* DIRECTION *
Copy the rows below verbatim, beginning with the line that contains "Select the Dropdown chevron box icon" and ending after the line that contains "Action: [143, 37]".

* RECORD EXCERPTS *
■ ■ ■ ■ ■

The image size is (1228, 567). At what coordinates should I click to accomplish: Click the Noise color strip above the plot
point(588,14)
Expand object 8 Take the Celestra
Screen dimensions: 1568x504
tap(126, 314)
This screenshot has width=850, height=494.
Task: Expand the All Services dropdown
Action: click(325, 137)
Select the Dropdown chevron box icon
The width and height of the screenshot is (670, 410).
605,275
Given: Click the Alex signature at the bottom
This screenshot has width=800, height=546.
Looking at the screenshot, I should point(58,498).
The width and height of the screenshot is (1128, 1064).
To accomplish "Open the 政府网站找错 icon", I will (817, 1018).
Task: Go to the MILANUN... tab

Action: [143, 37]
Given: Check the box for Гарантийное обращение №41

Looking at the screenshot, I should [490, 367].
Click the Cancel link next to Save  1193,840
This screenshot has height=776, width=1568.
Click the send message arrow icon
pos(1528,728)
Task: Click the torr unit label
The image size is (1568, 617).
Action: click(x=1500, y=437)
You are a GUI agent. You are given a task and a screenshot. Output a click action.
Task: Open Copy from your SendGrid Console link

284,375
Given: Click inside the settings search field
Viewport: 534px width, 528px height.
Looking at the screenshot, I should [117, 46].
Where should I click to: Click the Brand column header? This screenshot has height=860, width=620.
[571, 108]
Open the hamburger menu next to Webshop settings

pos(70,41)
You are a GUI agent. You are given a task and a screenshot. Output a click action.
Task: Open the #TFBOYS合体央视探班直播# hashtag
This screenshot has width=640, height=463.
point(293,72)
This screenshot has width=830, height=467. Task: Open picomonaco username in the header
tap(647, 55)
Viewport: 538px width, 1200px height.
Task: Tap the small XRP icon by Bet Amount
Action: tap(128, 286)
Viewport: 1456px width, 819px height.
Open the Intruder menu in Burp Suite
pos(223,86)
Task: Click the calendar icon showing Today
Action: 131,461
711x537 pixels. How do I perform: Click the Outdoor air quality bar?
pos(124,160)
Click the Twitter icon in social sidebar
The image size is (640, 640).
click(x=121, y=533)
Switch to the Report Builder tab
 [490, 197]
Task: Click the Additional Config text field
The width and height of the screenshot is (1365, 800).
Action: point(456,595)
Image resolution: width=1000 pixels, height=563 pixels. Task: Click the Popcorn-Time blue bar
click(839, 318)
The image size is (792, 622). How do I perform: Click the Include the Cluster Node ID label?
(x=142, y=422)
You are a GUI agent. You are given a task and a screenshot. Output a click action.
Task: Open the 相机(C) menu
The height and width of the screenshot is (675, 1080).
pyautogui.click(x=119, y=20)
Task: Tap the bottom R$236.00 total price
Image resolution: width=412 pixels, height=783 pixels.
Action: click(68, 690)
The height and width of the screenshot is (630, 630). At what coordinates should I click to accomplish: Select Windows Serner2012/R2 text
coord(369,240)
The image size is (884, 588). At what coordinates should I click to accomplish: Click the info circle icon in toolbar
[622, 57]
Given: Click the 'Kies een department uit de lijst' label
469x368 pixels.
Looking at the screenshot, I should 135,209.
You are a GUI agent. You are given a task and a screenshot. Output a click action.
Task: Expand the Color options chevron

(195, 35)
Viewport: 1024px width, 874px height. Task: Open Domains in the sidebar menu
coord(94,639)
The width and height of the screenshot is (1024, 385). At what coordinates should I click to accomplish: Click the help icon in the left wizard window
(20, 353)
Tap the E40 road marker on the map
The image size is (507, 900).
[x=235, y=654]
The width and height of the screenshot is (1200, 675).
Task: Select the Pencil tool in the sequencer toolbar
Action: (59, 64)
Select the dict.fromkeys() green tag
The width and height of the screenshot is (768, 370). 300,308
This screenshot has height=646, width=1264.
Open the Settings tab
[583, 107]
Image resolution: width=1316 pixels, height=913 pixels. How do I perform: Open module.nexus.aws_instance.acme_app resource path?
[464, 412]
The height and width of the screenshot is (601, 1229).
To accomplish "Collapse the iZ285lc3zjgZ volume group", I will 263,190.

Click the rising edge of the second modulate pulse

■ ■ ■ ■ ■

* ANSWER FOR THIS EXERCISE *
Select the Dropdown chevron box icon
The width and height of the screenshot is (670, 410).
605,275
Given: Click the Alex signature at the bottom
This screenshot has width=800, height=546.
Looking at the screenshot, I should point(58,498).
The width and height of the screenshot is (1128, 1064).
To accomplish "Open the 政府网站找错 icon", I will (817, 1018).
Task: Go to the MILANUN... tab

Action: [143, 37]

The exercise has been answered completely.